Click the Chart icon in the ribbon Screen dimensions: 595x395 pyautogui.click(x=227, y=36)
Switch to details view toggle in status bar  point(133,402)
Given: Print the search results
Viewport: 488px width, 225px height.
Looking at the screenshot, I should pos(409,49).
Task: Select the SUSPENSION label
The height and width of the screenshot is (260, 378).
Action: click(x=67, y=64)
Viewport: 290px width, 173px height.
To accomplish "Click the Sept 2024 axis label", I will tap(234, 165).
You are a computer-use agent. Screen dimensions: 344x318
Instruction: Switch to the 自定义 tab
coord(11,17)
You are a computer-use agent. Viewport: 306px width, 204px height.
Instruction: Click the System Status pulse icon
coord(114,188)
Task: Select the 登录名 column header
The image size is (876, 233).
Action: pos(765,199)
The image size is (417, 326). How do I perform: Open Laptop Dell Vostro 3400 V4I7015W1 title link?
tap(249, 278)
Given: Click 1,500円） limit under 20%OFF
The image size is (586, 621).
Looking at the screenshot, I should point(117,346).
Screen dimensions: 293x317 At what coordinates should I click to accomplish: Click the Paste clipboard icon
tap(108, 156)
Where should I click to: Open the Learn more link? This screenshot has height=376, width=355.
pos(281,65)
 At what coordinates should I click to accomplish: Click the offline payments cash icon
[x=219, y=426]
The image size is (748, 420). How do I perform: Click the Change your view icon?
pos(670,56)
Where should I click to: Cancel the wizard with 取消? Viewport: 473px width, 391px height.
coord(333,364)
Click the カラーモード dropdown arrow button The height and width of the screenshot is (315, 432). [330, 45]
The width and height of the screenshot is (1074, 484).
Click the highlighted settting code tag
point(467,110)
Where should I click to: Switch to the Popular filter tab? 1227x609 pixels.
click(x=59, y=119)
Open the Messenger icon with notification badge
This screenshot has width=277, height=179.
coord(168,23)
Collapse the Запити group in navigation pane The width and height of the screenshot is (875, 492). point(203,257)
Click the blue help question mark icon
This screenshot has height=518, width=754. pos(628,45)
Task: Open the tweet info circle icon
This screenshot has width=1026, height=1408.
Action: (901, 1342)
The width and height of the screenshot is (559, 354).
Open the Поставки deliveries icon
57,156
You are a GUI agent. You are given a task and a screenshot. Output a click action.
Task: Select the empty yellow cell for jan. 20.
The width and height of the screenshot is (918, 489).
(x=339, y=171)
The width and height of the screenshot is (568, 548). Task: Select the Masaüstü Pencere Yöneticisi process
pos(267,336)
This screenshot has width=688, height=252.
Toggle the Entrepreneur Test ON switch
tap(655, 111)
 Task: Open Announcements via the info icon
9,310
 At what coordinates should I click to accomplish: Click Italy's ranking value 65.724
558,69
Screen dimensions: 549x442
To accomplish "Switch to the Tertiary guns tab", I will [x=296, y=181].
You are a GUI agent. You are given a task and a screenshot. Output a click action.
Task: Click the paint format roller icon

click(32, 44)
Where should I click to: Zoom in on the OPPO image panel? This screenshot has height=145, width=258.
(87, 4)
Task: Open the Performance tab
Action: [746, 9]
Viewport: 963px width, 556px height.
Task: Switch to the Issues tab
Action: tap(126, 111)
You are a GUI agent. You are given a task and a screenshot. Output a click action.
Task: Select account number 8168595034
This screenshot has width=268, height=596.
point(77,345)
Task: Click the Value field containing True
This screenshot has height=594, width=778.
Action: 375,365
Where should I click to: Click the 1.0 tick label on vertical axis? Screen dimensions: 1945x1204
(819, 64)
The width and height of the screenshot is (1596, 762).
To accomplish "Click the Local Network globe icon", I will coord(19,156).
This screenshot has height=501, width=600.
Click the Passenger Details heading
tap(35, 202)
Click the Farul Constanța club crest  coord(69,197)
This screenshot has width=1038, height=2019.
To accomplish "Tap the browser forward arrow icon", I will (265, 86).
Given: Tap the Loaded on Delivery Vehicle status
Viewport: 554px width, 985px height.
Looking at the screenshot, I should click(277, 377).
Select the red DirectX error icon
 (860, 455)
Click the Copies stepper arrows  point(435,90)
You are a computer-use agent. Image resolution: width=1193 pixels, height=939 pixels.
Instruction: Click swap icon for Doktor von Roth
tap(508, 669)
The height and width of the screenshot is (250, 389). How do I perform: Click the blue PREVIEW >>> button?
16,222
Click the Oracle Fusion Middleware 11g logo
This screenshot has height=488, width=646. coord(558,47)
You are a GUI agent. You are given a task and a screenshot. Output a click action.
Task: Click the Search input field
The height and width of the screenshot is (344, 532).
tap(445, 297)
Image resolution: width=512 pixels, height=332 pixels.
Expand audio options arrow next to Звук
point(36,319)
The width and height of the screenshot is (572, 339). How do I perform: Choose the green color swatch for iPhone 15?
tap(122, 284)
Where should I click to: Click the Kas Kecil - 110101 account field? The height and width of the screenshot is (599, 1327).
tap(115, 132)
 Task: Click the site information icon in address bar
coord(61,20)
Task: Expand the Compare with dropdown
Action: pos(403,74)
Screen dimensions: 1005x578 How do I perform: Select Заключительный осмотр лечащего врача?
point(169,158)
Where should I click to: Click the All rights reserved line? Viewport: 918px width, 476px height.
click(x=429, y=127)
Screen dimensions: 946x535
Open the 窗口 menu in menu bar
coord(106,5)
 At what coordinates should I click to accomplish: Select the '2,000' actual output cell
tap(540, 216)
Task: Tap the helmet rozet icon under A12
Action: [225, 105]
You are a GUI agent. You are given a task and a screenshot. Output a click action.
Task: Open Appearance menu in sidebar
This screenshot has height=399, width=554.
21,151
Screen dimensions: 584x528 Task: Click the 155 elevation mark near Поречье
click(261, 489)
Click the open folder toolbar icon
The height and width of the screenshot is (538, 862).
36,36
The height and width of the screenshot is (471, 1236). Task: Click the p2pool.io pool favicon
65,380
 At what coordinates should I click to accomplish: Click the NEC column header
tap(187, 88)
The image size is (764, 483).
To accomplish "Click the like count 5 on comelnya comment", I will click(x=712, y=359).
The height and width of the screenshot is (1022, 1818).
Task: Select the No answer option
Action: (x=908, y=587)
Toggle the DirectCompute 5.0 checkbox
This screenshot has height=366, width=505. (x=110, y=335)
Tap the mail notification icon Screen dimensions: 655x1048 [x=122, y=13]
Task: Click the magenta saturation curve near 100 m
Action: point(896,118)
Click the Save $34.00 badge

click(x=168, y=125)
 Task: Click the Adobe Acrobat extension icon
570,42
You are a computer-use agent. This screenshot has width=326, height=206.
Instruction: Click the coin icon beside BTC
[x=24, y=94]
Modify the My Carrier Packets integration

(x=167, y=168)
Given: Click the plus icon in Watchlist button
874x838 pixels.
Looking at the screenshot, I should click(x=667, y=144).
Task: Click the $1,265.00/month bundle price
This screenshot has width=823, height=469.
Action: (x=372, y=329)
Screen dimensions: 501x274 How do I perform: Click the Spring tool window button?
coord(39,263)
****************************************
▶ _Prompt_
Only the lines above from the line containing "Where should I click to: Click the All" through the line containing "The image size is (764, 483)." should be retyped, exactly and with both ends included.

▶ _Task answer_
Where should I click to: Click the All rights reserved line? Viewport: 918px width, 476px height.
click(x=429, y=127)
Screen dimensions: 946x535
Open the 窗口 menu in menu bar
coord(106,5)
 At what coordinates should I click to accomplish: Select the '2,000' actual output cell
tap(540, 216)
Task: Tap the helmet rozet icon under A12
Action: [225, 105]
You are a GUI agent. You are given a task and a screenshot. Output a click action.
Task: Open Appearance menu in sidebar
This screenshot has height=399, width=554.
21,151
Screen dimensions: 584x528 Task: Click the 155 elevation mark near Поречье
click(261, 489)
Click the open folder toolbar icon
The height and width of the screenshot is (538, 862).
36,36
The height and width of the screenshot is (471, 1236). Task: Click the p2pool.io pool favicon
65,380
 At what coordinates should I click to accomplish: Click the NEC column header
tap(187, 88)
The image size is (764, 483).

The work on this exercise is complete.